**Énoncé de la tâche:** Reproduisez le listing ci-dessous en substituant « Where do I click to » à « Where should I click to », sans rien modifier d'autre.

*** Listing fourni ***

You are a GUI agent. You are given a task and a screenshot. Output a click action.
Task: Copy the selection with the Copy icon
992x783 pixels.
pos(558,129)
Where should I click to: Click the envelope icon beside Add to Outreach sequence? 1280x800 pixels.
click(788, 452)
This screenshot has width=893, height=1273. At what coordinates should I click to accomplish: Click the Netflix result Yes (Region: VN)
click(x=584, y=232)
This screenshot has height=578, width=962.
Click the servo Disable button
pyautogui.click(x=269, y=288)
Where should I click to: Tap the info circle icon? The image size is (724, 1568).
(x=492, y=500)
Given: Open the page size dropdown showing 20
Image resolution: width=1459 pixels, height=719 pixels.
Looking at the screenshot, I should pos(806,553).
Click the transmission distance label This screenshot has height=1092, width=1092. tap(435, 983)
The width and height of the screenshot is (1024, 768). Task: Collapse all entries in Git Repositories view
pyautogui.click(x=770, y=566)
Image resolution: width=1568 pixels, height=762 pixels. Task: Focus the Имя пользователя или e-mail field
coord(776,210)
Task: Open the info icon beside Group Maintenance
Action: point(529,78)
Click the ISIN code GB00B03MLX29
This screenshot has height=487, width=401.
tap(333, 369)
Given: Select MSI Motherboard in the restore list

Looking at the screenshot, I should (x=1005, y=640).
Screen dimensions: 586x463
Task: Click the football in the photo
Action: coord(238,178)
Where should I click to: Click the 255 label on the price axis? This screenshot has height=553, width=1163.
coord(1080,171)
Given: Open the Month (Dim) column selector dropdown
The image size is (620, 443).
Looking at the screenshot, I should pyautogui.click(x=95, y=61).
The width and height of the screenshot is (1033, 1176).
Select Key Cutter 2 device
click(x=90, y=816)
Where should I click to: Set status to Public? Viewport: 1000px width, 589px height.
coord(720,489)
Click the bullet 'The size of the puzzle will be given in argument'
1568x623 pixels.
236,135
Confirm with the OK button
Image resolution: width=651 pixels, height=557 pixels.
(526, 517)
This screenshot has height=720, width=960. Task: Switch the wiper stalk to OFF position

***

**Sortie complète:**
You are a GUI agent. You are given a task and a screenshot. Output a click action.
Task: Copy the selection with the Copy icon
992x783 pixels.
pos(558,129)
Where do I click to: Click the envelope icon beside Add to Outreach sequence? 1280x800 pixels.
click(788, 452)
This screenshot has width=893, height=1273. At what coordinates should I click to accomplish: Click the Netflix result Yes (Region: VN)
click(x=584, y=232)
This screenshot has height=578, width=962.
Click the servo Disable button
pyautogui.click(x=269, y=288)
Where do I click to: Tap the info circle icon? The image size is (724, 1568).
(x=492, y=500)
Given: Open the page size dropdown showing 20
Image resolution: width=1459 pixels, height=719 pixels.
Looking at the screenshot, I should pos(806,553).
Click the transmission distance label This screenshot has height=1092, width=1092. tap(435, 983)
The width and height of the screenshot is (1024, 768). Task: Collapse all entries in Git Repositories view
pyautogui.click(x=770, y=566)
Image resolution: width=1568 pixels, height=762 pixels. Task: Focus the Имя пользователя или e-mail field
coord(776,210)
Task: Open the info icon beside Group Maintenance
Action: point(529,78)
Click the ISIN code GB00B03MLX29
This screenshot has height=487, width=401.
tap(333, 369)
Given: Select MSI Motherboard in the restore list

Looking at the screenshot, I should (x=1005, y=640).
Screen dimensions: 586x463
Task: Click the football in the photo
Action: coord(238,178)
Where do I click to: Click the 255 label on the price axis? This screenshot has height=553, width=1163.
coord(1080,171)
Given: Open the Month (Dim) column selector dropdown
The image size is (620, 443).
Looking at the screenshot, I should pyautogui.click(x=95, y=61).
The width and height of the screenshot is (1033, 1176).
Select Key Cutter 2 device
click(x=90, y=816)
Where do I click to: Set status to Public? Viewport: 1000px width, 589px height.
coord(720,489)
Click the bullet 'The size of the puzzle will be given in argument'
1568x623 pixels.
236,135
Confirm with the OK button
Image resolution: width=651 pixels, height=557 pixels.
(526, 517)
This screenshot has height=720, width=960. Task: Switch the wiper stalk to OFF position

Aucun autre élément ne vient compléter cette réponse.